I've just spent a couple of hours tidying up my website, which hasn't been touched since Gardens of the Sun was first published last year; it suffered from inattention after I started blogging, just as the blogging has suffered ever since I started tweeting. Haven't done anything fancy, just cleared out some crufty links and extraneous material. Still have to fix a few links here and there. What it really needs is a complete redesign. I set it up way, way back in 1995 (or was it 1994?) using basic HTML coding, and haven't really done anything to it since. Now it's really showing its age. Am wondering whether to find someone who can do a nice clean simple design, or leave it as a repository for stories and other stuff I've released into the wild. After the advent of social media, do people even look at author's websites any more?

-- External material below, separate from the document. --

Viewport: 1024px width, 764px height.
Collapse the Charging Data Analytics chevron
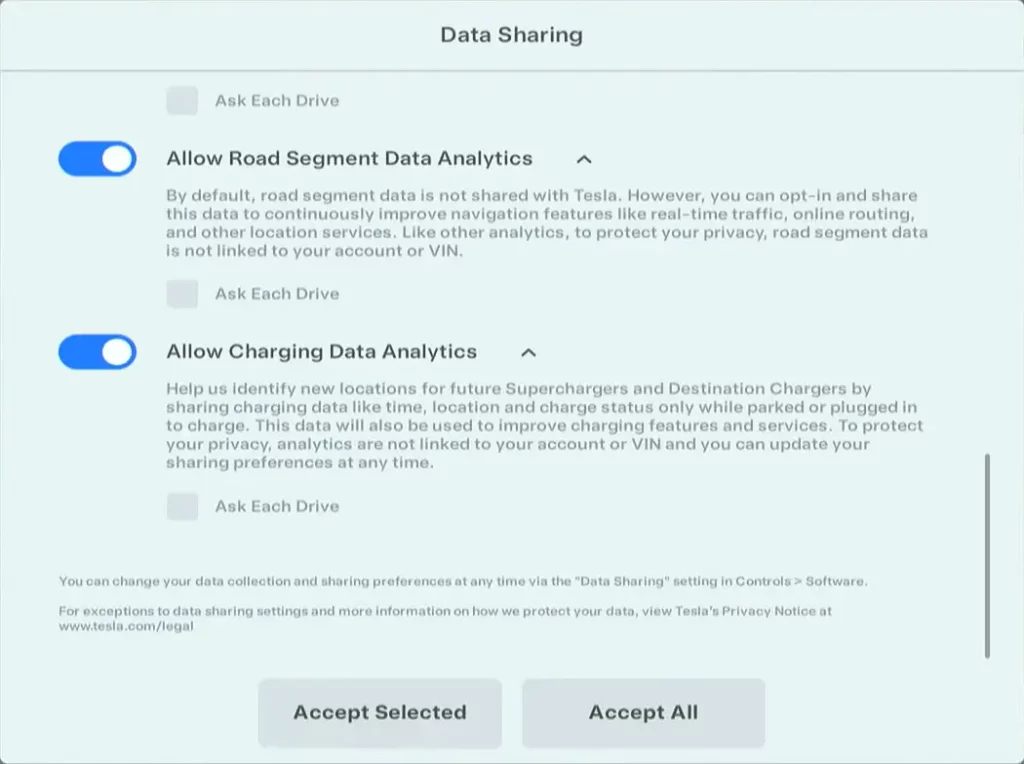click(x=529, y=352)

Tuesday, September 28, 2010

Notes From The Anthropocene

As global warming melts the Siberian permafrost, mammoth ivory becomes increasingly fashionable:
With an estimated 150m corpses under the permafrost, stocks are unlikely to run out soon, and thanks to global warming (every cloud . . .) they are becoming increasingly easy to reach. Meanwhile, a report in the Pachyderm journal offers the ringing endorsement that mammoth ivory could "reduce demand for elephant ivory from Africa. Probably."
The old-school energy industry wants to capitalise on the opening of the Northwest Passage by building nuclear-powered icebreakers that could transport cargoes of liquified natural gas through Arctic ice. What could possibly go wrong?

Autopia experiences its hottest day on record.

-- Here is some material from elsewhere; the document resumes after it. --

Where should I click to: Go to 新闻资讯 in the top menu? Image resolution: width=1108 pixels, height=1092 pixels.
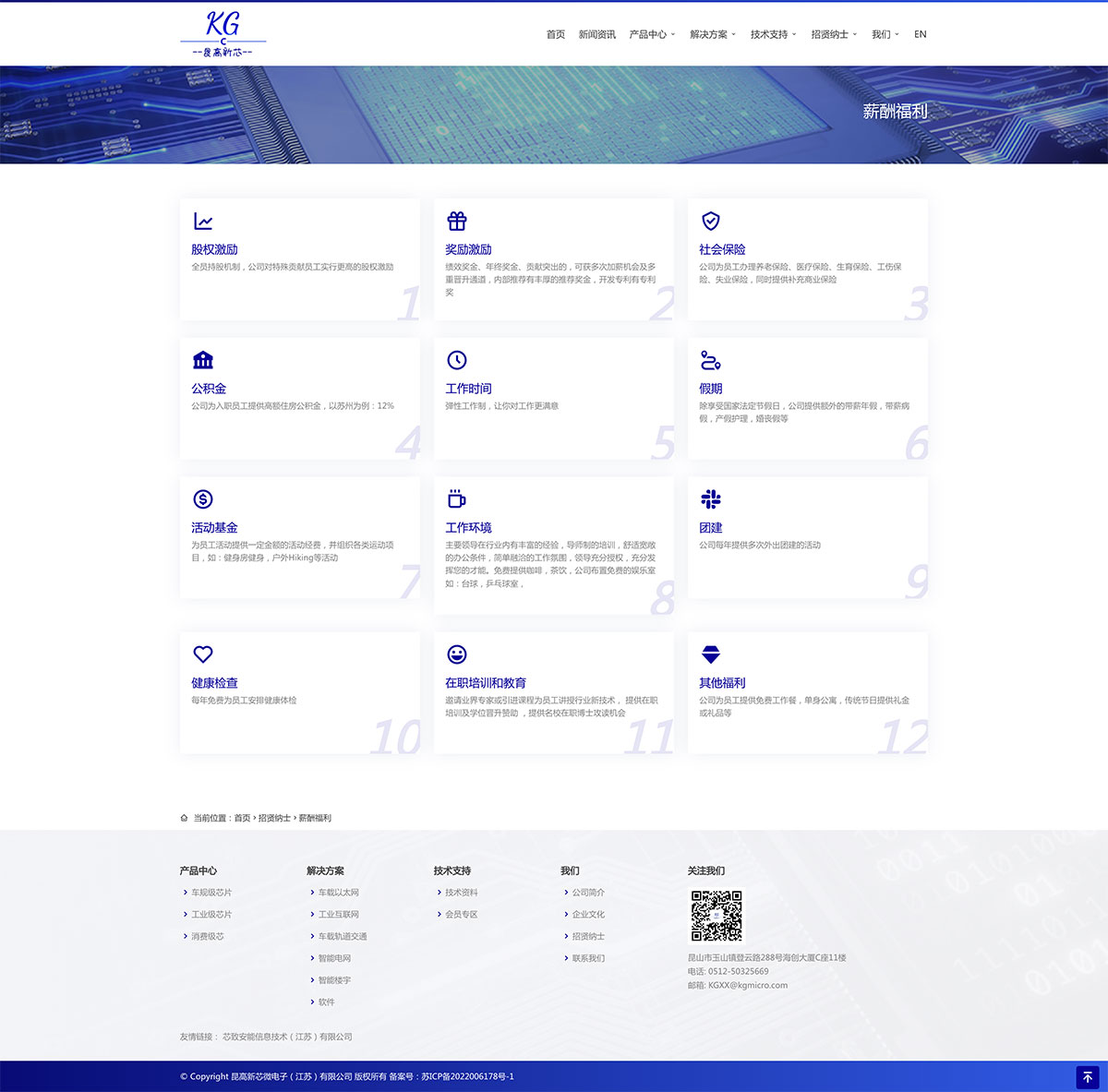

Sunday, September 26, 2010

Muscle To The Monorail

At first glance, this Google-sponsored project to develop a muscle-powered monorail system, based on a New Zealand amusement-park ride, looks like a silly parody of the worst kind of kooky Kalifornian keep-fit utopianism. As an article in Wired points out, it doesn't seem to do anything that bicycles can't do better, and besides, ugh, public transport.

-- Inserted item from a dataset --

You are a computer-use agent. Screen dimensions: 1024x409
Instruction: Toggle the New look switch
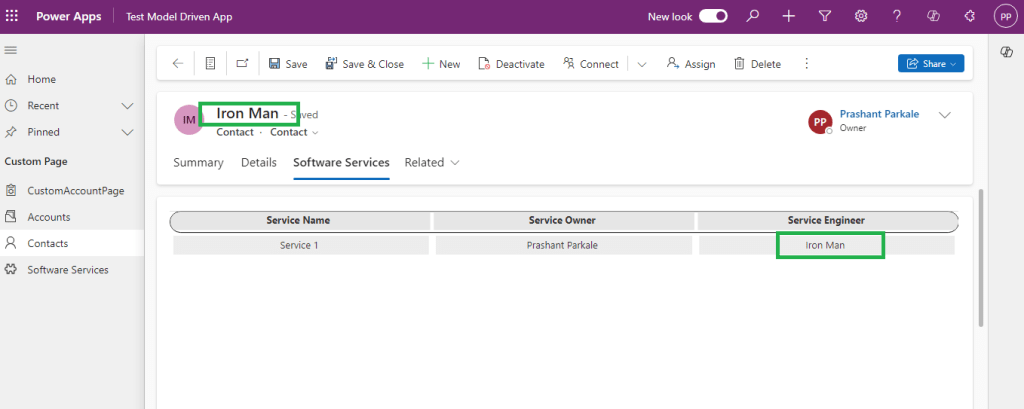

It's certainly not anything like the kind of futuristic transport systems we were promised back in the 1960s, when the last hurrah of Gernsbackian ideology promised all kinds of amazing machines powered by electricity too cheap to be worth metering. But the future isn't what it used to be - it's gnarlier, more diverse, extremely uneven. In the age of post-peak oil, this kind of low-impact technology is beginning to seem more plausible than, say, nuclear-powered supersonic stratosphere cruisers. And even if it doesn't find any application in the regreened cities of Earth, I reckon it would be ideal for tootling around the forest canopy of a domed moon colony - far better than the usual golf carts, although it would be a challenge to stage a pod-based chase scene.